▶ [Exercise brief] Print, exactly as they appear in the listing below, the lines from the line with "You are a computer-use" to the line with "Instruction: Click 一致性ing tag in 正大天晴药业 row", with both end lines kept.

▶ [Supplied information]
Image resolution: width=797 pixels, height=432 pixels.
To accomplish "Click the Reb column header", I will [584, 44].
==
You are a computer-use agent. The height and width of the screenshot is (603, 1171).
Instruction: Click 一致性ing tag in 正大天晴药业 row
---
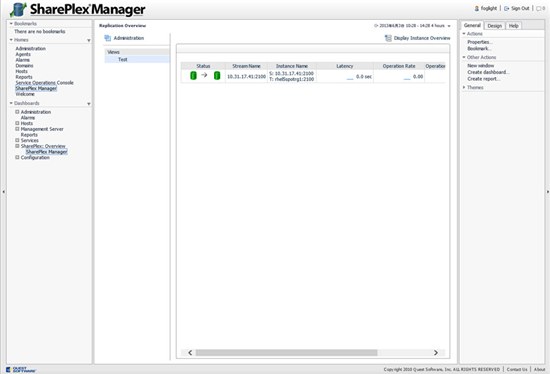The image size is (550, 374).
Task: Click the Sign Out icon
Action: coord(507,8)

▶ [Exercise result]
You are a computer-use agent. The height and width of the screenshot is (603, 1171).
Instruction: Click 一致性ing tag in 正大天晴药业 row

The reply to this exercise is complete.